Dataset records
************

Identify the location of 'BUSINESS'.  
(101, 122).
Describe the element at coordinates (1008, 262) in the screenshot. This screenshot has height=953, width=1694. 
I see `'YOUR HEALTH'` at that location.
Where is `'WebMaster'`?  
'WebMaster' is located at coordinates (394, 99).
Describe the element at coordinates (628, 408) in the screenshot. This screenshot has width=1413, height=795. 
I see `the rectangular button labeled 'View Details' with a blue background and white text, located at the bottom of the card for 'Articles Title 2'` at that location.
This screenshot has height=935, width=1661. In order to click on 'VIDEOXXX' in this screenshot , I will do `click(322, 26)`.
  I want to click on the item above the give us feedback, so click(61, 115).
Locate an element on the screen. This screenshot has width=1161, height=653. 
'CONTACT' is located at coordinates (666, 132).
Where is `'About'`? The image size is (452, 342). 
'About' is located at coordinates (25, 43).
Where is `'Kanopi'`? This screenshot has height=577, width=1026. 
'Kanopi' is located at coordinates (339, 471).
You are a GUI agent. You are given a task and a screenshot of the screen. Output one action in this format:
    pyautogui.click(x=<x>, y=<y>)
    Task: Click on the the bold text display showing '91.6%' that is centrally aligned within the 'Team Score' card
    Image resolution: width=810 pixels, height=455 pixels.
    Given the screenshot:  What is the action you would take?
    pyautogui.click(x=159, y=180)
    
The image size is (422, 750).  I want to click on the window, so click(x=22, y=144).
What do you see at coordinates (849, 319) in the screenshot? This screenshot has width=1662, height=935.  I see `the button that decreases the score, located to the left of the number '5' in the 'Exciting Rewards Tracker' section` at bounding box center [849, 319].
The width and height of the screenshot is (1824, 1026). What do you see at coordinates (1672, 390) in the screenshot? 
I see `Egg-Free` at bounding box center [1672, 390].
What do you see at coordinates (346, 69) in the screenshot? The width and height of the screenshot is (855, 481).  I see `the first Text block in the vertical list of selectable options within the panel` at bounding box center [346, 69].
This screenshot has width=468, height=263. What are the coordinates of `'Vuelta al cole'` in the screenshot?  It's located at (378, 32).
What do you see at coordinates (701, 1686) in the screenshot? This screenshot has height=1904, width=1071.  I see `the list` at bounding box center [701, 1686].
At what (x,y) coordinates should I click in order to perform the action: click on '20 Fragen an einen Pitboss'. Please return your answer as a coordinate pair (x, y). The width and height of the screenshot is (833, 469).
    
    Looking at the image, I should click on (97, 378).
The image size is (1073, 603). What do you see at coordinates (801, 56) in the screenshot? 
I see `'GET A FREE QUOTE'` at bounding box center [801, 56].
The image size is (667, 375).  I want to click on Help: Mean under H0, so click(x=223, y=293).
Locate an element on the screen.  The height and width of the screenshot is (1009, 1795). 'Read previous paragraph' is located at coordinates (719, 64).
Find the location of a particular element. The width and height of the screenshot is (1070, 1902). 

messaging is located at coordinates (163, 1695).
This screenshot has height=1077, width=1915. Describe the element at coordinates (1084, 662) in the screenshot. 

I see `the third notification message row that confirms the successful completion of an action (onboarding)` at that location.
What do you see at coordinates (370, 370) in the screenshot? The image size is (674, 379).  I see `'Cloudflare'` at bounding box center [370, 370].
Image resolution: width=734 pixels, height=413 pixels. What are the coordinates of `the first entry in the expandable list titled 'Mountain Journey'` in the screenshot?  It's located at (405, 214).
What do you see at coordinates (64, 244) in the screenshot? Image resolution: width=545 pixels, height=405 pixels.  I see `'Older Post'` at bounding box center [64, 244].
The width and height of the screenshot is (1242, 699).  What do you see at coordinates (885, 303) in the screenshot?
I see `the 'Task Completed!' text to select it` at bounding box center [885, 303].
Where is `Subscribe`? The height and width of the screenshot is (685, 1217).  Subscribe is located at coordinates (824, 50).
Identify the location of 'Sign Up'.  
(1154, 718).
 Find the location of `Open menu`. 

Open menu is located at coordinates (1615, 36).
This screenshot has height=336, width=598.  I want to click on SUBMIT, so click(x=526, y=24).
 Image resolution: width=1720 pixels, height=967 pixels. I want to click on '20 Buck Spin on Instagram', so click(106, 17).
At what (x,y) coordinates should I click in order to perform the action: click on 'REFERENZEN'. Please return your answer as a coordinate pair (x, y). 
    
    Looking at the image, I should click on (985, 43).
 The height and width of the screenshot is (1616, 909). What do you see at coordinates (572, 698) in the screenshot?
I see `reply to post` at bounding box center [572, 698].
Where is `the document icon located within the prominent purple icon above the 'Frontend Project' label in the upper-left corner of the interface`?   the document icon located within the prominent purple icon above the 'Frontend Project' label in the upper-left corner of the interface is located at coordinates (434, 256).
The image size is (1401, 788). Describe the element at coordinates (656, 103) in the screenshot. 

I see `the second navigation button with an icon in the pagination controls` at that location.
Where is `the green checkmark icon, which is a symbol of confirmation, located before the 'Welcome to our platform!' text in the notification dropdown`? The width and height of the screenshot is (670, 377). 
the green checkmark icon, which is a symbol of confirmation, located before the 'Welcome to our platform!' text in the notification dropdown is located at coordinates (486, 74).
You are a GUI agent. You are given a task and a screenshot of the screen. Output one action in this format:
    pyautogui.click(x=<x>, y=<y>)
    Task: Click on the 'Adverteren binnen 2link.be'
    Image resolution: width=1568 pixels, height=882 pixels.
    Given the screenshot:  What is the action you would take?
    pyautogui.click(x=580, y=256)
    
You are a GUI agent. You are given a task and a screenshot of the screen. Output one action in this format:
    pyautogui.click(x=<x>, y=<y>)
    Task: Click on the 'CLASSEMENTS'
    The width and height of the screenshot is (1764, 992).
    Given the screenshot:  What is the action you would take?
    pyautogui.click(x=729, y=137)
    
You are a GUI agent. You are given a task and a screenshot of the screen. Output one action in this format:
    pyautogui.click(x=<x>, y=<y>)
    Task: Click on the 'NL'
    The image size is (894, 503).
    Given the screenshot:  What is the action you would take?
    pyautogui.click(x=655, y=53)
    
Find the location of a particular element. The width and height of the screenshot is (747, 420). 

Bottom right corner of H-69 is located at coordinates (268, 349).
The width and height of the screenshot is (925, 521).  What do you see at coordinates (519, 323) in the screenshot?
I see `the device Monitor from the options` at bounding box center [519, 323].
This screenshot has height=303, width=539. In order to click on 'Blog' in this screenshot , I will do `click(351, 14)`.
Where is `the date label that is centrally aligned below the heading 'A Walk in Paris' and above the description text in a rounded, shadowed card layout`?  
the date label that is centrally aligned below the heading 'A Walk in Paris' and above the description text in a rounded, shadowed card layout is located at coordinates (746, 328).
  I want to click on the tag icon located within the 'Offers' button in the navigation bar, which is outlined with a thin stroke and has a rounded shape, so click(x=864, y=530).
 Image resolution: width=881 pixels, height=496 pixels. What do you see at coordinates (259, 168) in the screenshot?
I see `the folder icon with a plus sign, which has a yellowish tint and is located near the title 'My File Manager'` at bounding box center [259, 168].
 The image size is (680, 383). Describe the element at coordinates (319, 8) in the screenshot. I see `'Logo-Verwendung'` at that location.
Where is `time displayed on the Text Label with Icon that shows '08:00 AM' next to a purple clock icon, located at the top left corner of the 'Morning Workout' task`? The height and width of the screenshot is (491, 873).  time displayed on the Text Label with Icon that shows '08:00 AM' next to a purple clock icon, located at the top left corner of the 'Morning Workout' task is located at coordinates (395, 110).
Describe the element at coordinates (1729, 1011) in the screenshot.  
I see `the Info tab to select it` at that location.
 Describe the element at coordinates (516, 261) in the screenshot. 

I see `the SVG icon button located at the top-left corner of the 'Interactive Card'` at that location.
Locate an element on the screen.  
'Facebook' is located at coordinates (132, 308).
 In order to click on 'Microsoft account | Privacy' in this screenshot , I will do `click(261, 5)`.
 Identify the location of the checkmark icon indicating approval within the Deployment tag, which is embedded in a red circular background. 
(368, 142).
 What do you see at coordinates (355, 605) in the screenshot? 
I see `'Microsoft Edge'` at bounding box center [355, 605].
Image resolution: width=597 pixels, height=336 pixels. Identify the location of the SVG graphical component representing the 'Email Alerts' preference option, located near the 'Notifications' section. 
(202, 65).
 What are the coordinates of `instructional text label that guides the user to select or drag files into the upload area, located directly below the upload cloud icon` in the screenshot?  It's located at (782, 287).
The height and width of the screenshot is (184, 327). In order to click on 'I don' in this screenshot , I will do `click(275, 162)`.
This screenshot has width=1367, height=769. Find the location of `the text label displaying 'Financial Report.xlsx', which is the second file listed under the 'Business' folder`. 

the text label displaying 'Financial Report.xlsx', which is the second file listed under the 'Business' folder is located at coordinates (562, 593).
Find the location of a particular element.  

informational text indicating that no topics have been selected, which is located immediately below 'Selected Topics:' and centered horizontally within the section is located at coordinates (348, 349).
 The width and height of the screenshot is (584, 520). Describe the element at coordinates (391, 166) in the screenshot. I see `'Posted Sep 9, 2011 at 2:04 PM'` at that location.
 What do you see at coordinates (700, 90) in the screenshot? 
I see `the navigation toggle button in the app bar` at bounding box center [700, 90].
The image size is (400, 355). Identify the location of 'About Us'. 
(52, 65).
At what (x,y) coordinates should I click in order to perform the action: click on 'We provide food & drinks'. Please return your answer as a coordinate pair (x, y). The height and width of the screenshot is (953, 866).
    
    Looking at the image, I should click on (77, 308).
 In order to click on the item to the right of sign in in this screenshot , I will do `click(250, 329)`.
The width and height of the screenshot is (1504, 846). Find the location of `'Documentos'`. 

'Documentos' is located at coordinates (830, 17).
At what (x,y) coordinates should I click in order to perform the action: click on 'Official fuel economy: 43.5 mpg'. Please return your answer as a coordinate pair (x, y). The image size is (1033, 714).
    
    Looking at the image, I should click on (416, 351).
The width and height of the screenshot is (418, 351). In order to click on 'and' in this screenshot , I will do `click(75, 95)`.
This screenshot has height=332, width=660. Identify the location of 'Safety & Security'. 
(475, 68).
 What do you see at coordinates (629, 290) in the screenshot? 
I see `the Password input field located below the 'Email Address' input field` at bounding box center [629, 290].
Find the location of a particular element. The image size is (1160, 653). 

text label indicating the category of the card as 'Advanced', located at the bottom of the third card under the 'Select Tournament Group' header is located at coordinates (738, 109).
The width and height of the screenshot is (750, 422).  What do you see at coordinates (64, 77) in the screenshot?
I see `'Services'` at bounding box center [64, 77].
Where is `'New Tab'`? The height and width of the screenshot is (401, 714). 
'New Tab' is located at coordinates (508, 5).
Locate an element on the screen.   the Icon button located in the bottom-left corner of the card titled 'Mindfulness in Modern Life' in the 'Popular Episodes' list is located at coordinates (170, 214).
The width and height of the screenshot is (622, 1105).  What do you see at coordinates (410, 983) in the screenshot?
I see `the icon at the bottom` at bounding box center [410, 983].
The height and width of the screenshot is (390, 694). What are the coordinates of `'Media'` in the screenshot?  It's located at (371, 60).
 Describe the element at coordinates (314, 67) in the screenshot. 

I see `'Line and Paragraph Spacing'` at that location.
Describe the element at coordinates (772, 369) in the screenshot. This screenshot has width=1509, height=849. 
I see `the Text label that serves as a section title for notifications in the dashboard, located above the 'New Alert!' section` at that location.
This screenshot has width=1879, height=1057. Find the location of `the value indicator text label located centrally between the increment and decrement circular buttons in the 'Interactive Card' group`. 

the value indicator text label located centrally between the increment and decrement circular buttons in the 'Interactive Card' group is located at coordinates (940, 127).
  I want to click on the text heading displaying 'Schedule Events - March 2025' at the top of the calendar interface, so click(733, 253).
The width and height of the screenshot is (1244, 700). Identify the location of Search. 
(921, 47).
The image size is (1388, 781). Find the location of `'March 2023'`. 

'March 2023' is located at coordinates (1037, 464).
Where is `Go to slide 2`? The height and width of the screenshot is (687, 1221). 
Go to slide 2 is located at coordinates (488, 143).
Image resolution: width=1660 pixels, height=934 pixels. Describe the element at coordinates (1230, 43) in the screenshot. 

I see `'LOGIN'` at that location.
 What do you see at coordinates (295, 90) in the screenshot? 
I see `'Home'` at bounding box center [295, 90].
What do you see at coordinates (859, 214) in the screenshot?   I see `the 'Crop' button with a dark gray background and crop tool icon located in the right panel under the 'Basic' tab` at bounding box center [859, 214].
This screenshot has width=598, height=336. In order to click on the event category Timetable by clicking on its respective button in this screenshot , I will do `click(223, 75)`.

************

Set exercise
Gather every line of the entries above that contains the string "description", and copy each such line in full.

Task result
Where is `the date label that is centrally aligned below the heading 'A Walk in Paris' and above the description text in a rounded, shadowed card layout`?  
the date label that is centrally aligned below the heading 'A Walk in Paris' and above the description text in a rounded, shadowed card layout is located at coordinates (746, 328).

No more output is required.